Подобно этим студентам, многие русские (во всяком случае, в то время) были уверены в том, что на Западе – в Англии, Франции, Италии – искусство и литература переживают великолепный расцвет, недоступный для них. Когда я пытался выразить по этому поводу сомнение, никто мне не верил: в самом лучшем случае это относили за счет моей вежливости или пресыщенной буржуазной скуки. Даже Пастернак и его друзья были абсолютно убеждены в том, что существует золотой Запад, где гениальные писатели и критики создавали и создают шедевры, скрываемые от русской публики. Эта точка зрения была широко распространена. Ее разделяло большинство писателей, с которыми я столкнулся в 1945 и 1956 годах, – Зощенко, Маршак, Сейфуллина, Чуковский, Вера Инбер, Сельвинский, Кассиль и еще десяток других, и не только писатели, но и музыканты Прокофьев, Нейгауз, Самосуд, режиссеры Эйзенштейн и Таиров, художники и критики, которых я встречал в общественных местах, на официальных приемах, устраиваемых ВОКСом (Всесоюзное общество по культурным связям с заграницей), и изредка у них дома в гостях, философы, с которыми я беседовал на сессии Академии наук, на которой я был приглашен выступить с докладом по инициативе не кого иного, как Лазаря Кагановича, незадолго до того, как он попал в немилость и лишился власти. Все эти люди не только жаждали узнать хоть что-нибудь о расцвете искусства и литературы в Европе (в меньшей степени в Америке), проявляя удивительную любознательность и прямо-таки ненасытность, но и были непоколебимы в своем твердом убеждении, что на Западе безостановочно выходят в свет замечательные творения искусства, литературы и мысли, которые неумолимые советские цензоры ревностно держат под запретом.

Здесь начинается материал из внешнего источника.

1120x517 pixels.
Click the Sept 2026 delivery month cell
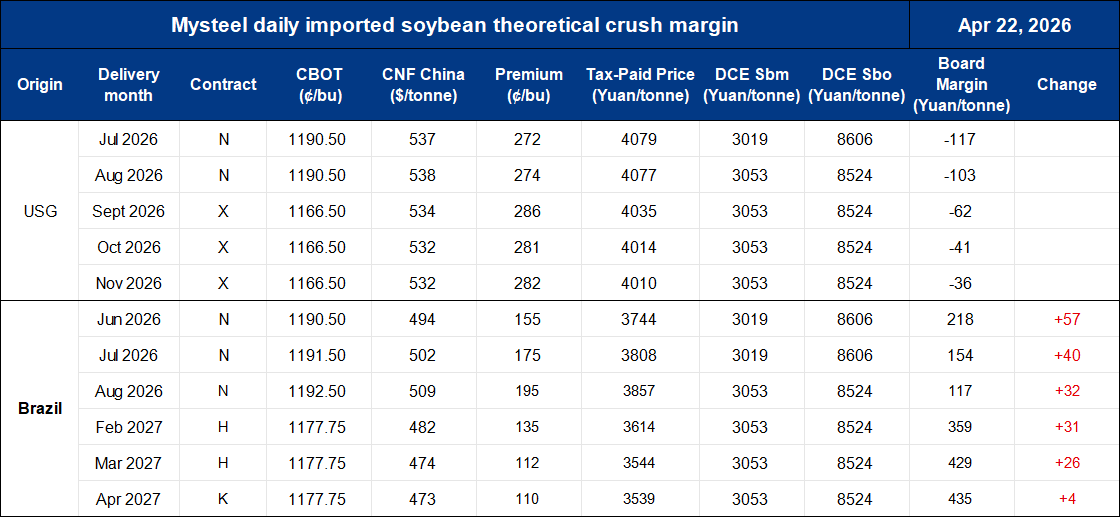click(x=128, y=211)
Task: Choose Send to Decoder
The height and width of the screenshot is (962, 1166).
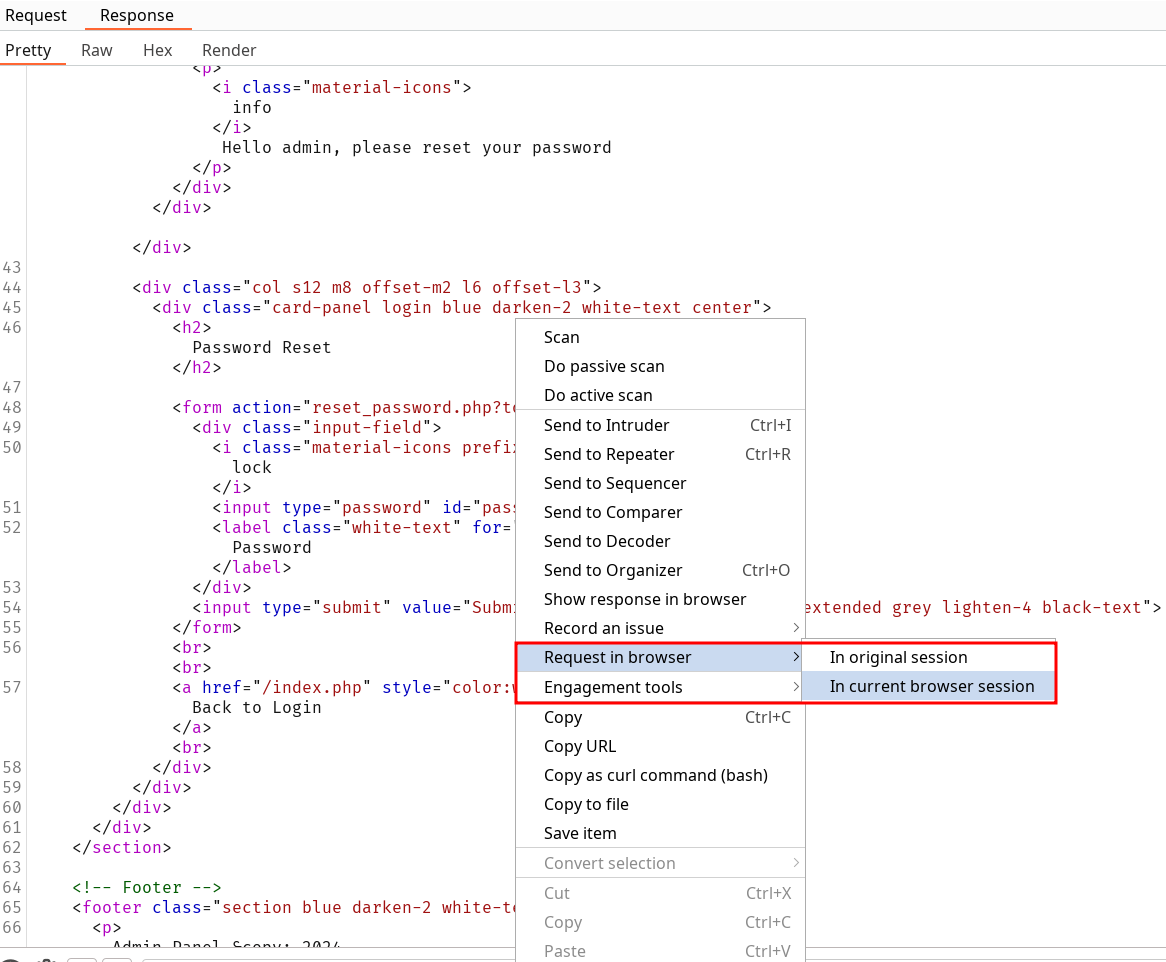Action: click(607, 542)
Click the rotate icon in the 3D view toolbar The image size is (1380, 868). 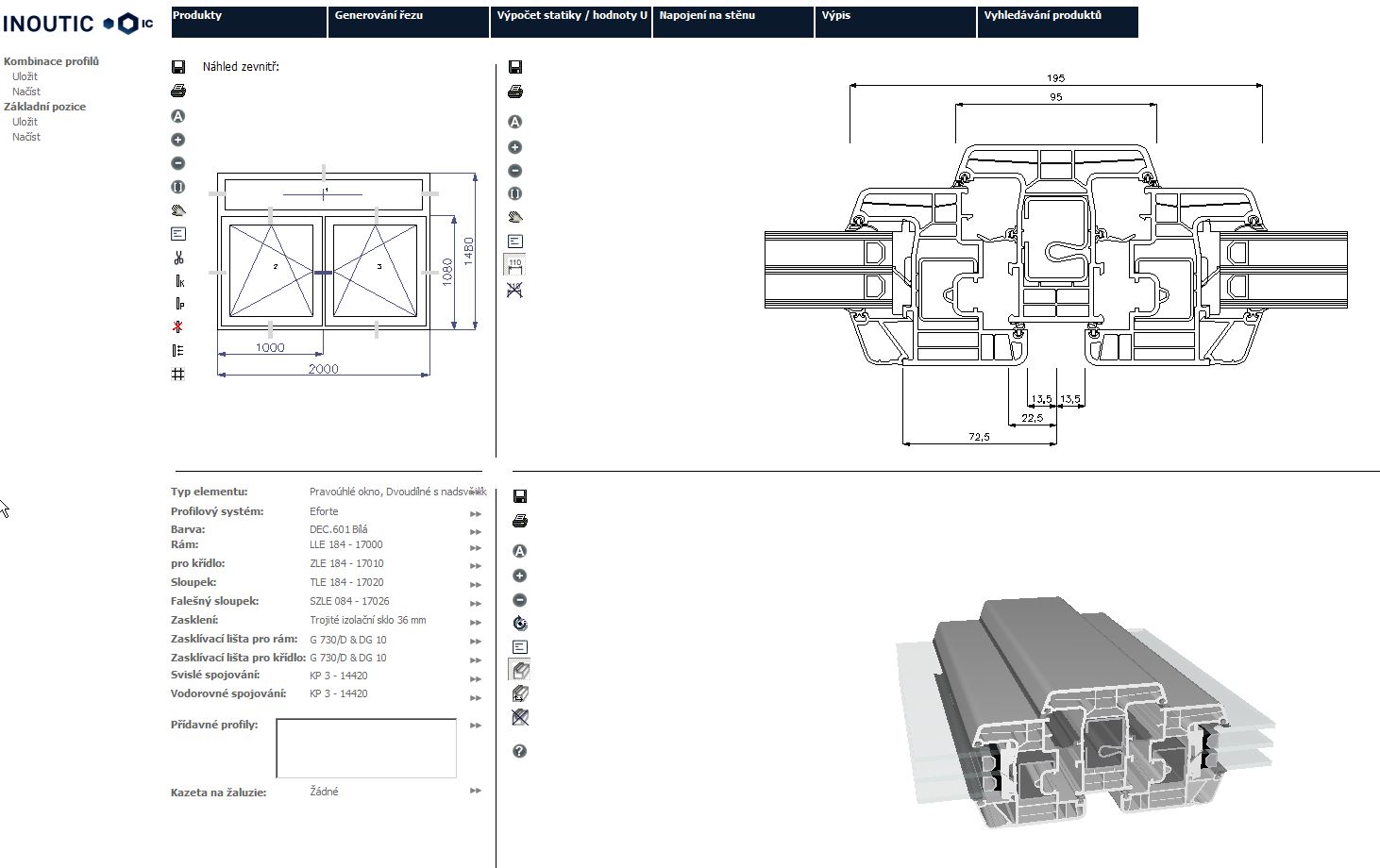click(x=519, y=624)
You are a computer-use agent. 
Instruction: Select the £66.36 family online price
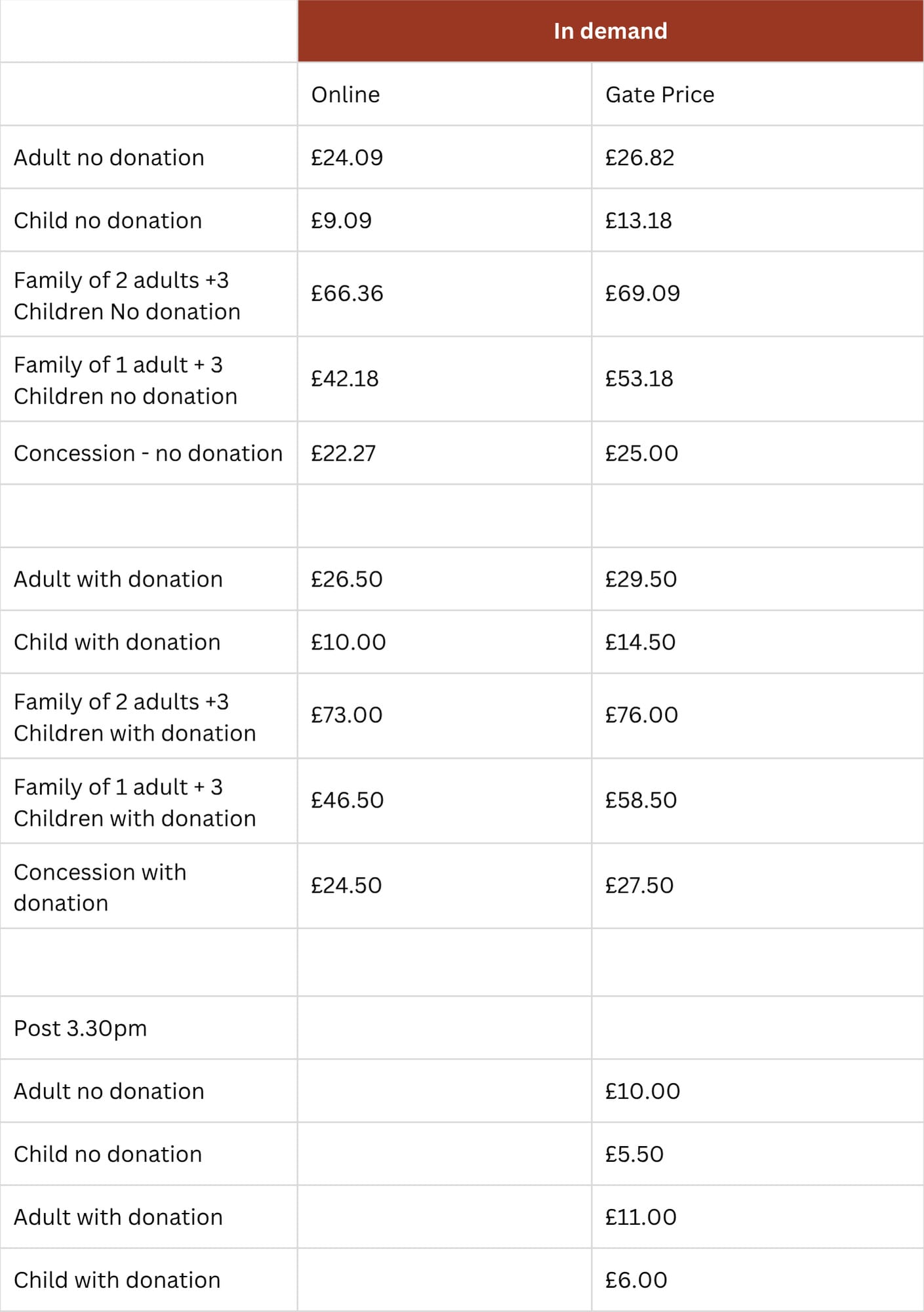(346, 293)
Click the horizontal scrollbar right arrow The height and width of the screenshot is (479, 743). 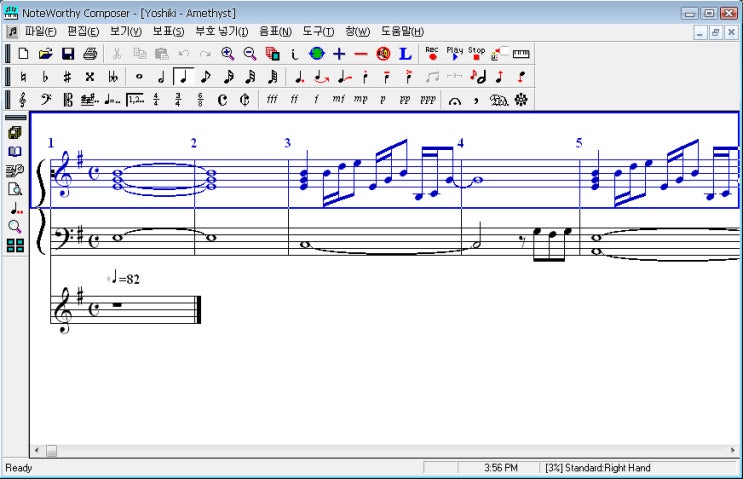tap(735, 451)
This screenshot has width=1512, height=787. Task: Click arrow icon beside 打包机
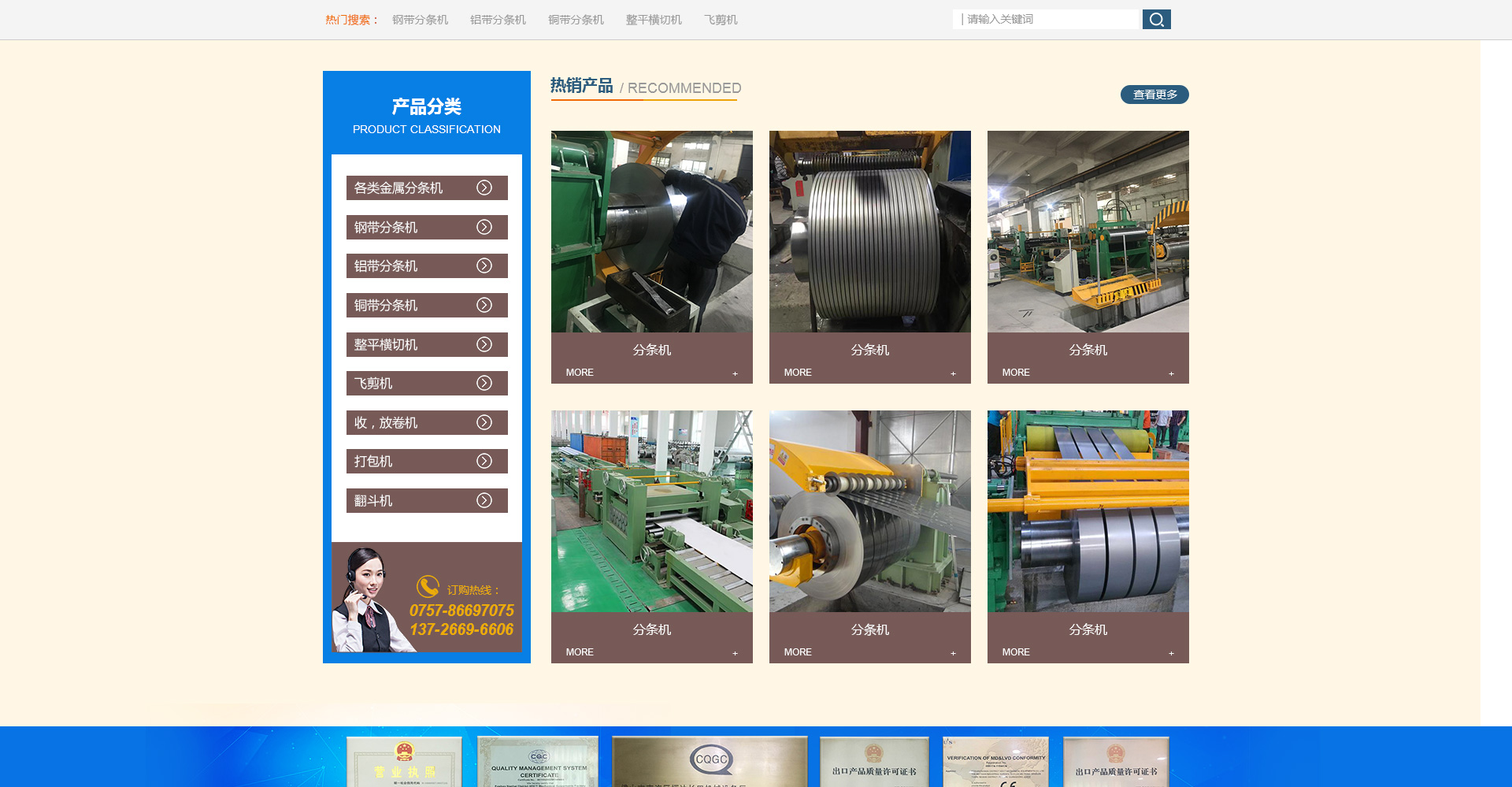[484, 461]
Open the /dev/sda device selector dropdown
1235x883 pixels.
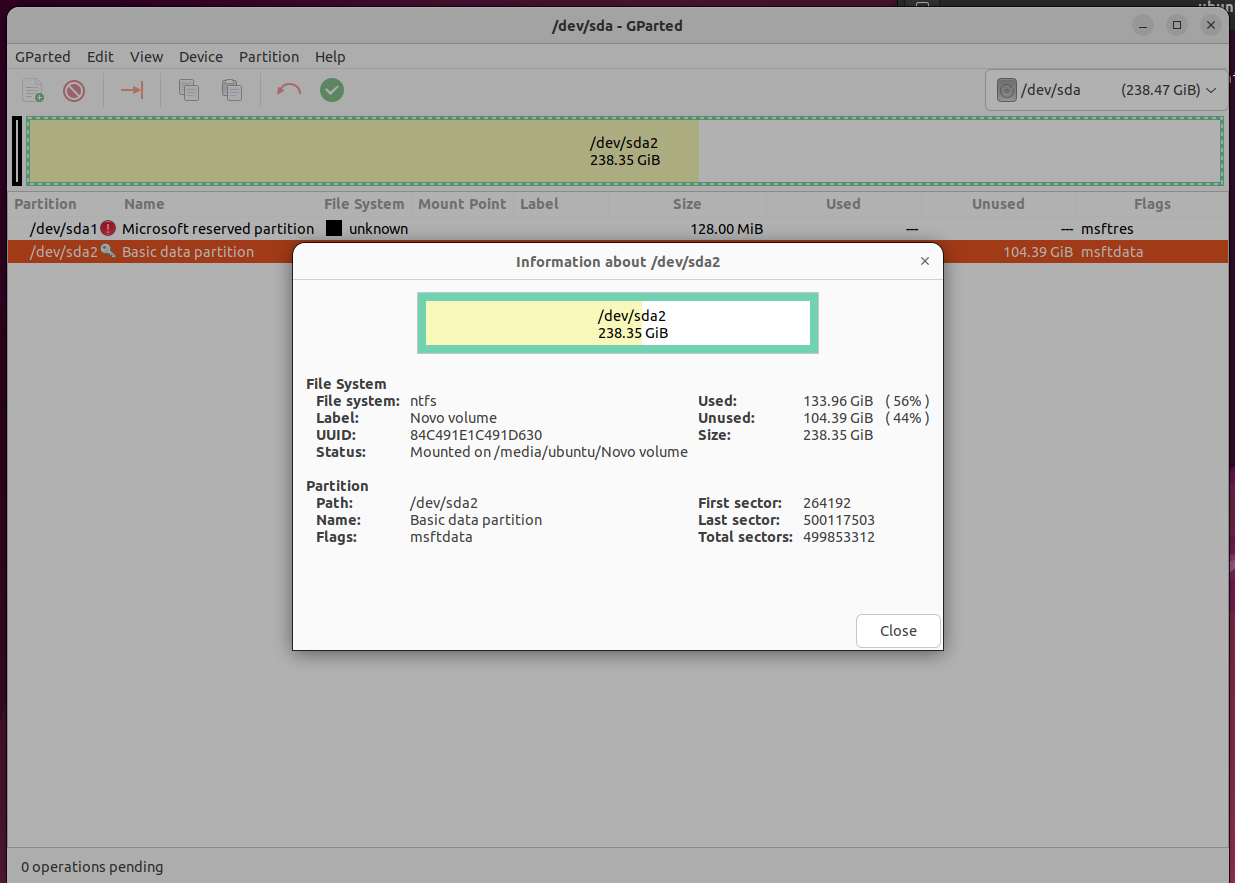pyautogui.click(x=1106, y=90)
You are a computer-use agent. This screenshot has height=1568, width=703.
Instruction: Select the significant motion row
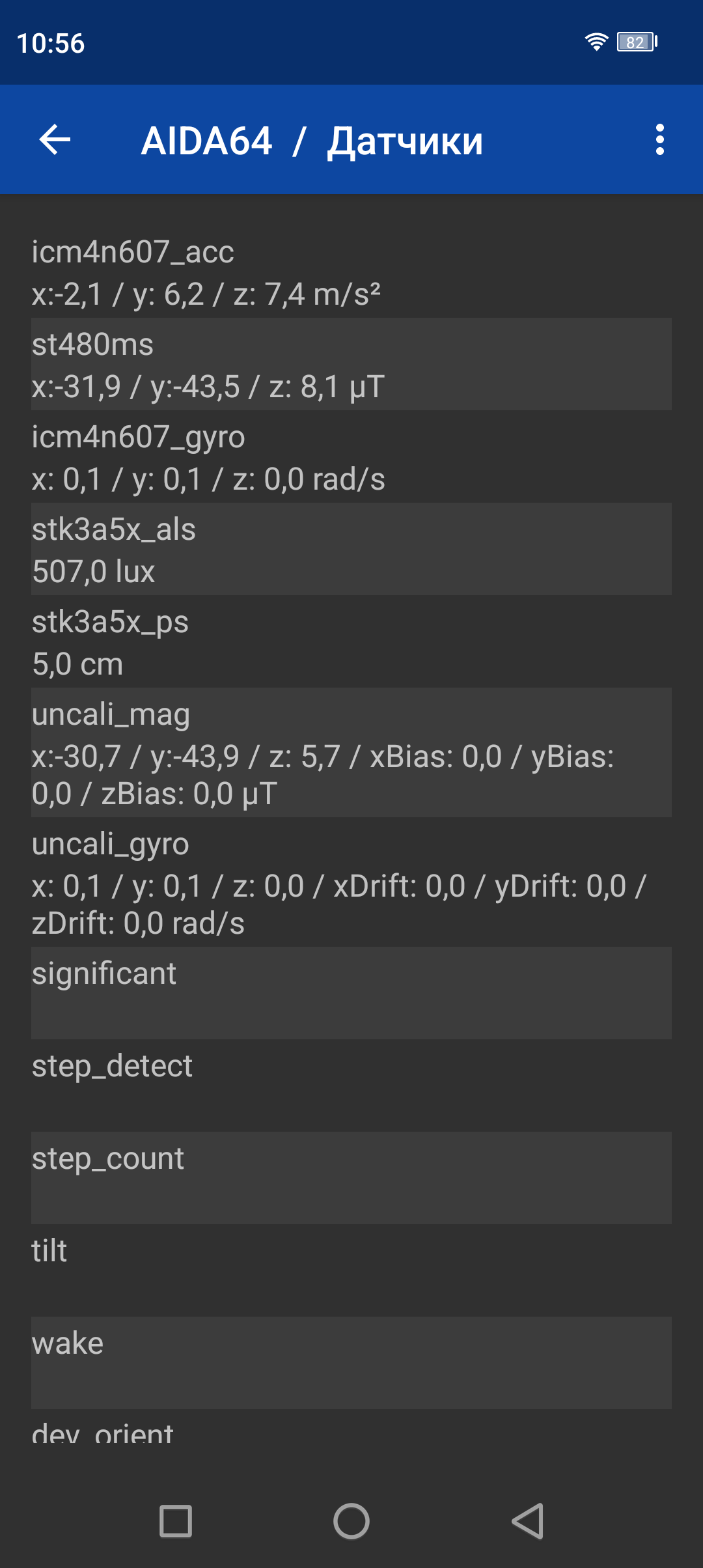click(352, 993)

Omne ignotum pro magnifico.

Вовсе не желая умалить уровень западных достижений, я все же пытался намекнуть на то, что развитие нашей культуры вовсе не было столь неудержимо триумфальным, как они его себе представляли. Возможно, что некоторые из тех, кто эмигрировал на Запад, до сих пор пытаются обнаружить эту богатую культурную жизнь и, не найдя ее, чувствуют страшное разочарование. Кажется вполне правдоподобным, что кампания против «безродных космополитов», по крайней мере частично, объяснялась стремлением подавить этот бурный прозападный энтузиазм, который вполне мог питаться слухами о роскошной жизни на Западе, слухами, которые приносили возвращающиеся оттуда советские солдаты: бывшие военнопленные и сами победоносные войска. В какой-то своей части прозападные чувства являлись неизбежной реакцией на непрерывное грубое и лживое охаивание западной культуры в советской печати и радио. В качестве противоядия такому нездоровому интересу ко всему западному со стороны, по крайней мере, образованной части населения начальство широко использовало русский национализм, подогревавшийся яростной антисемитской пропагандой самого грубого пошиба. Это, однако, в свою очередь вызывало в среде интеллигенции прозападные и филосемитские симпатии, которые казались мне глубоко укоренившимися. В 1956 году я обнаружил меньше неосведомленности о Западе и, соответственно, меньше энтузиазма, но все-таки гораздо больше, чем было бы оправдано реальным положением вещей.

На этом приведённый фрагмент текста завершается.